Estimates put the number of infected paramedics even higher.

Iraq’s health ministry said on Friday that it had recorded a total of 27,352 cases, with 925 deaths.

Of the doctors who have contracted Covid-19, most live in the capital of Baghdad.

“These doctors shared lounges. They shared rooms for sleeping. In the coming weeks, we’ll see the impact of that,” Hussein said.

A doctor named Yasser told the Post he was one of the first medical professionals in Iraq to contract coronavirus, and he took time off from work at a hospital in Sadr City to recover.
“But now it’s all wrong,” he said.

“My doctor friends who get it now wait 10 days for test results, even though they know they have it.

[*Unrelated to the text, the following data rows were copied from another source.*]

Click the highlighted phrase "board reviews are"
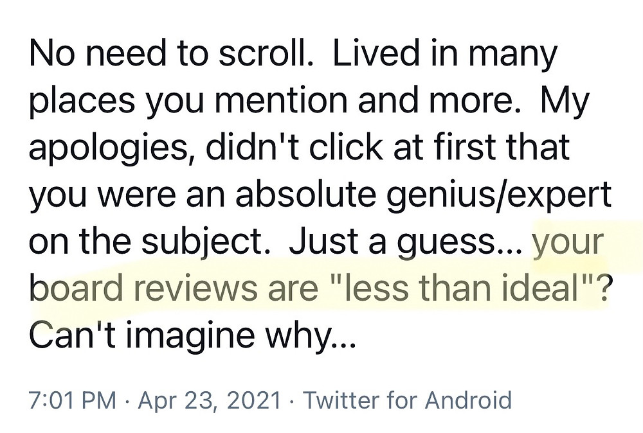The image size is (643, 433). pos(174,287)
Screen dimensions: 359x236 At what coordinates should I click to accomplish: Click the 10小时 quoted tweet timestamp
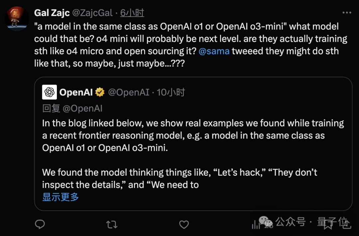click(x=171, y=92)
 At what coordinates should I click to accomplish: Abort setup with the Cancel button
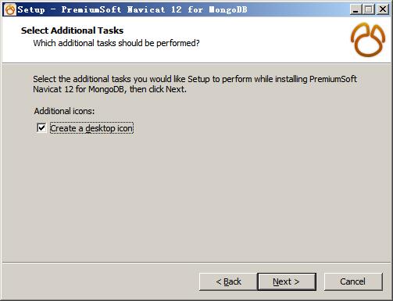point(353,281)
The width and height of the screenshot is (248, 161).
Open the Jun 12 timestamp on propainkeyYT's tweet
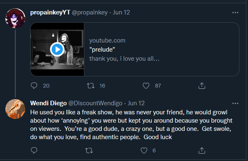pos(121,12)
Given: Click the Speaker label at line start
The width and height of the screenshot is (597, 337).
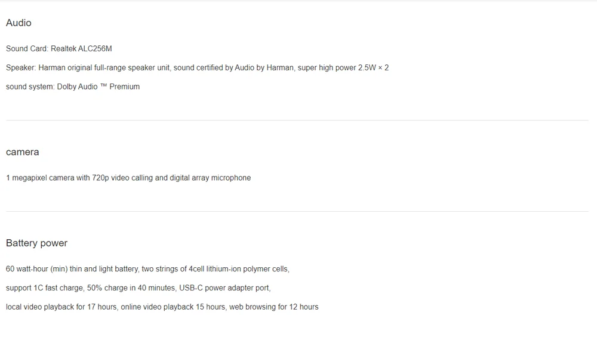Looking at the screenshot, I should coord(20,68).
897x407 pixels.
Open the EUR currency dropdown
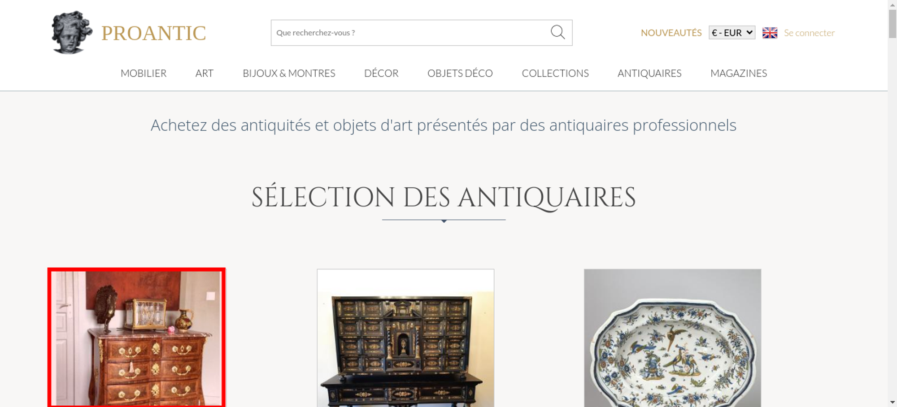coord(732,33)
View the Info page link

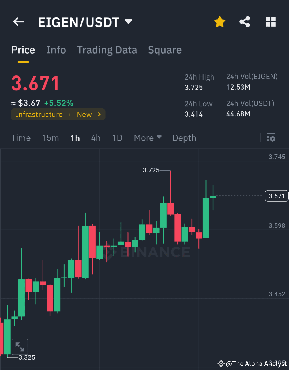56,50
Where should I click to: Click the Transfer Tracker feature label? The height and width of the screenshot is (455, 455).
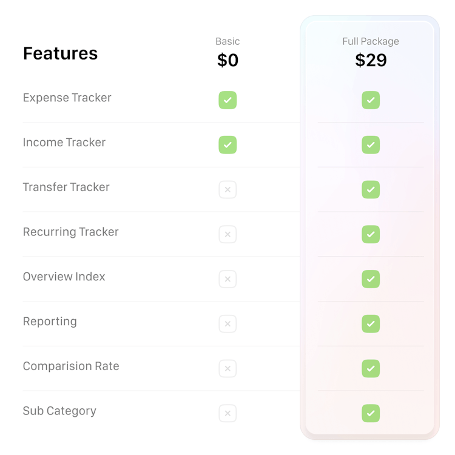[x=66, y=187]
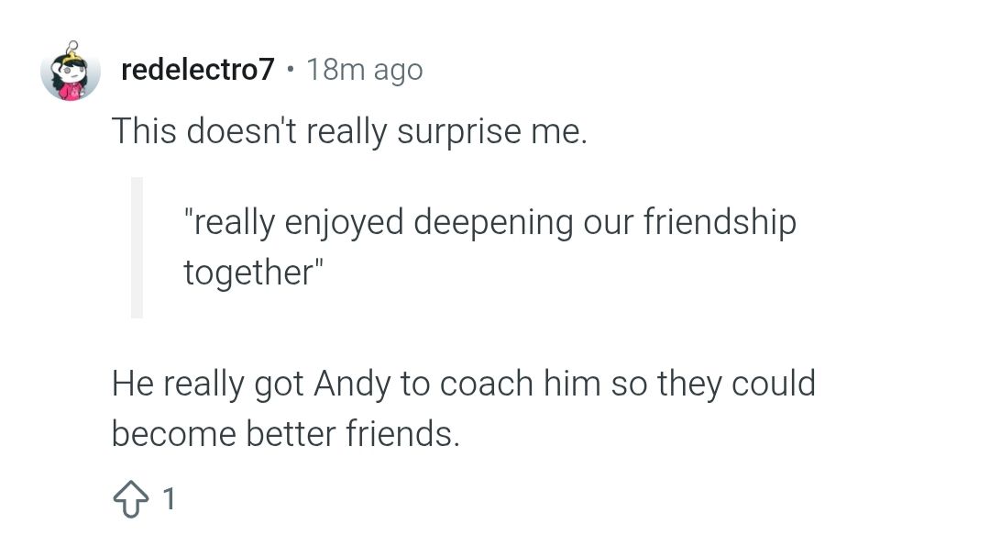Open redelectro7's avatar image

pos(71,71)
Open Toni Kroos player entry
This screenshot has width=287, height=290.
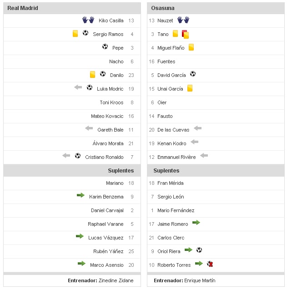(111, 102)
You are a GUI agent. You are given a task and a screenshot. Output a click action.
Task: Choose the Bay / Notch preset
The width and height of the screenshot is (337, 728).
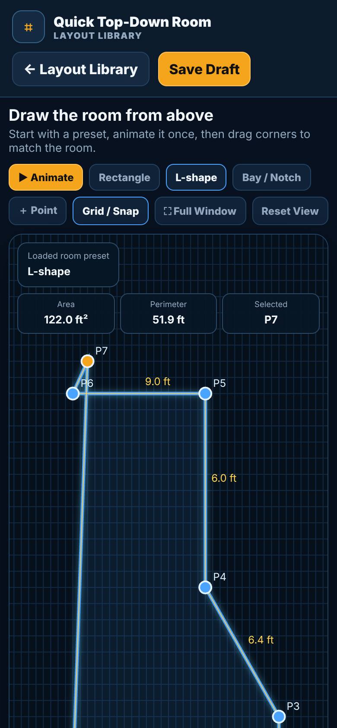(x=271, y=177)
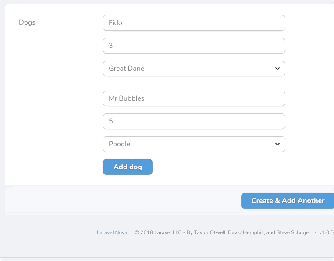Click the Fido name field
The width and height of the screenshot is (334, 261).
point(194,23)
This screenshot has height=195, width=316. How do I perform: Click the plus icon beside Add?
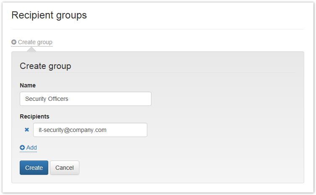[x=22, y=148]
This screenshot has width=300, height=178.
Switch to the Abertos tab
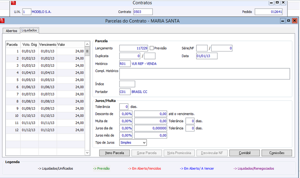(x=12, y=31)
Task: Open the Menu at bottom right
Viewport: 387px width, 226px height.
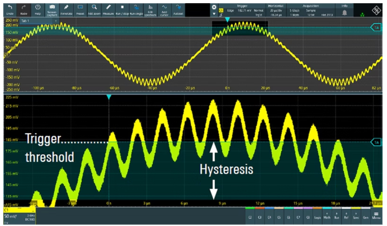Action: pos(376,216)
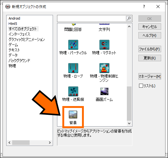Choose the 物理 - ロープ object icon

(73, 68)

"The management doesn’t care about our safety, they just care that the staff is working.”

Iraq’s health ministry has not publicly disclosed the number of medical staff that have fallen ill, however it announced that Haider Hashim al-Maksusi, a nurse working in a Baghdad hospital complex, died of Covid-19.

“We’re fighting a war with faulty weapons,” said Ibrahim, a doctor in Baghdad’s Hussainiya hospital. He also spoke on the condition that his family name be withheld.

“I dreamed all my life of being a doctor. I regret that now.”